Exploitation context
No active exploitation is cited, and KEV is false. The provided sources describe an occasional kernel warning during dm-raid resume after table load, not a known public exploit path or attacker-controlled workflow.
Researcher notes
Evidence supports a logic correction in dm-raid warning validation, not a demonstrated exploit.

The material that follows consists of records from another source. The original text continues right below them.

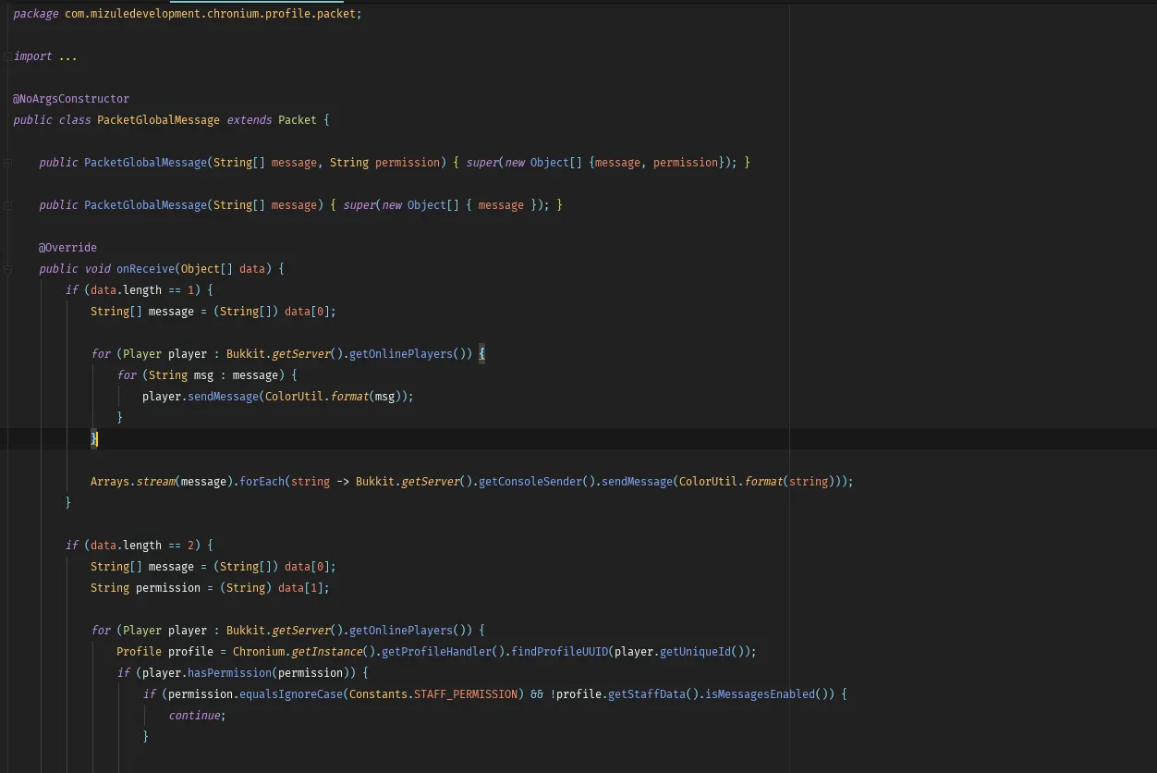Click the Chronium class in getInstance call

coord(259,652)
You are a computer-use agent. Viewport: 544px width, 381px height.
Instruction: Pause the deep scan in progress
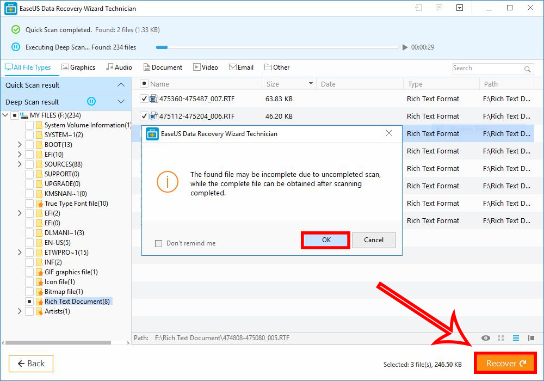[x=16, y=47]
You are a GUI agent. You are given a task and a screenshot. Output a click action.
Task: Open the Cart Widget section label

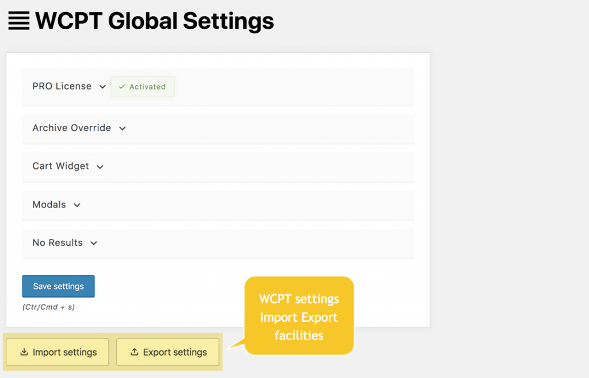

The key uncertainty is impact: the public description does not state confidentiality, integrity, availability consequences, CVSS, CWE, or exploitability details.
Mitigation direction
Check the Linux vendor or distribution advisory for fixed kernel packages.
Prioritize updates on systems using dm-raid or device-mapper RAID.
Apply kernels containing the referenced stable fixes when available.
Monitor kernel logs for repeated dm_raid raid_resume warnings.
Validation and detection
Inventory Linux kernel versions and dm-raid usage across storage hosts.
Compare running kernels against vendor advisories and the referenced stable commits.
Review logs for dm_raid raid_resume WARN_ON_ONCE messages.
Confirm updated systems no longer emit the warning during dm-raid resume operations.
Generated from the cited source records. This long-tail analysis has not been individually reviewed by a named human.